The Complete Funky Winkerbean is the start of an ambitious project. After all, the strip has been running for forty years now, and has gone through some evolutionary changes along the way. And what better way to see how that evolution has progressed than by delving into the primordial Funky, back when it was a joke-a-day, running gag strip centered on a group of high school kids in the early 1970s? The first strip introduces the strips main characters: Funky Winkerbean, Les Moore, Livinia (declared the only female, although she was joined by other semi-regulars almost immediately, including the ever-protesting Wicked Wanda and her Placard of Pain), and Roland, who apparently left the strip later on to take the role of Hyde on That Seventies Show.
In reading through these strips, the thing that struck me was how little things have actually changed in society. In one strip, Livinia and Funky are discussing global warming. In another, two conservative female adults are shocked by Cosmo magazine, remarking, "When did it change?" My particular favorite coming off the recent GOP primary stumping has a teacher giving the class two weeks to set up and complete a mock national campaign and election; Livinia protests that they haven't even selected a candidate yet, to which the teacher responds, "That's the kind of realism I'm looking for!" It seems that the more things change, the more they've stayed Funky.
This volume also lets longtime readers revisit a number of firsts in the series. Comic book geeks like myself have long recognized Batiuk as one of their own, with the many comic book homage strips he's done (not to mention the headline-reflecting storyline that had the local comic shop being sued for selling adult material). This love affair with the superhero comics shows its first innocent flirtations in this volume, as Funky watches a football game on television, with the announcer saying: "And now coming into the game at fullback for State is Clark Kent. Let me tell you -- this boy can really fly!" And you'll slowly see the first introductions of long-running characters, like newscaster John Darling, Crazy Harry, Band Director Harry Dinkle, Coach Jack Stropp, and jock/bully Bull Bushka.
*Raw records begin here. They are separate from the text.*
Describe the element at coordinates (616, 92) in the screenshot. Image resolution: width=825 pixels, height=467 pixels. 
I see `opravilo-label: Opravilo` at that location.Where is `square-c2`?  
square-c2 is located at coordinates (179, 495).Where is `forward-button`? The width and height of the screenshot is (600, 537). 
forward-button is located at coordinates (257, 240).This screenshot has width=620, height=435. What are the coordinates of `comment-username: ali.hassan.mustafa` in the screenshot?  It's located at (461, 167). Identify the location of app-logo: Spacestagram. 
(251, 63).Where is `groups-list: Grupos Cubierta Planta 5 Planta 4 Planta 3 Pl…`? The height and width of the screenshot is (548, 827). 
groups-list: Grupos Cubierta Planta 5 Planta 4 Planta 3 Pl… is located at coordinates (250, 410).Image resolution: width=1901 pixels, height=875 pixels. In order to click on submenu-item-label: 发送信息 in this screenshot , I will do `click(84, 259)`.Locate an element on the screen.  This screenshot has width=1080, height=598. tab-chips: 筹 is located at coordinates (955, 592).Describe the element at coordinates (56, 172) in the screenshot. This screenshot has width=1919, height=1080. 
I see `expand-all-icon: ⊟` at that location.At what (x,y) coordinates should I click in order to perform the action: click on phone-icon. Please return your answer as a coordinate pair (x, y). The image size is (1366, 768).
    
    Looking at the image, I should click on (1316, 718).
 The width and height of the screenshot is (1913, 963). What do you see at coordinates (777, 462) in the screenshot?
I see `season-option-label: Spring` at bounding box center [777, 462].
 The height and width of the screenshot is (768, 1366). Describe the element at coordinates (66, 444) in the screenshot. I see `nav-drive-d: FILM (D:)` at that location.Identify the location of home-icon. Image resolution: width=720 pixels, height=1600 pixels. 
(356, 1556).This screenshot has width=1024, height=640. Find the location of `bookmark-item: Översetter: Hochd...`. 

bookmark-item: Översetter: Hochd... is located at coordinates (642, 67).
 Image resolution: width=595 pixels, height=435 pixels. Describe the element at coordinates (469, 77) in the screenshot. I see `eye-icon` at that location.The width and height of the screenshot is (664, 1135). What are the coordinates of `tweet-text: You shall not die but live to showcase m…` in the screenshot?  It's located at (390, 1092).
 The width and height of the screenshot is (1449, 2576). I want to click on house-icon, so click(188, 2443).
Cousin Wally Winkerbean also makes an appearance of sorts, although his shots are always of a baby carriage with hovering thought balloons.
It didn't take long for the running gags to get established, and they worked well for the series: Crazy Harry living in his school locker; Roland confronting Wicked Wanda, who would bash him over the head with her protest sign more reliably than Lucy would pull the football away from Charlie Brown; Les Moore getting stuck on the rope in gym class; Funky watching televised sports. These became not only comfortable settings, but also reliable vehicles for delivering wry commentary on society.
This hefty volume begins with a lot of information that puts Funky Winkerbean into its cultural context, courtesy of comics historian R.C. Harvey, who provides the introduction, bringing into perspective the time of Funky's birth and what was going on in other comics at the time. This is followed by a rather in-depth biography of Batiuk, chronicling his love of comics and his earliest attempts at using the medium -- not just submissions that were rejected (using jokes that were later recycled into Funky, but also childhood efforts that lend the authenticity to the claim of being a lifelong addict of sequential art.
The Complete Funky Winkerbean: Volume I 1972-1974 is the first brick in the wall of decades of not just a comic strip, but a cultural landmark.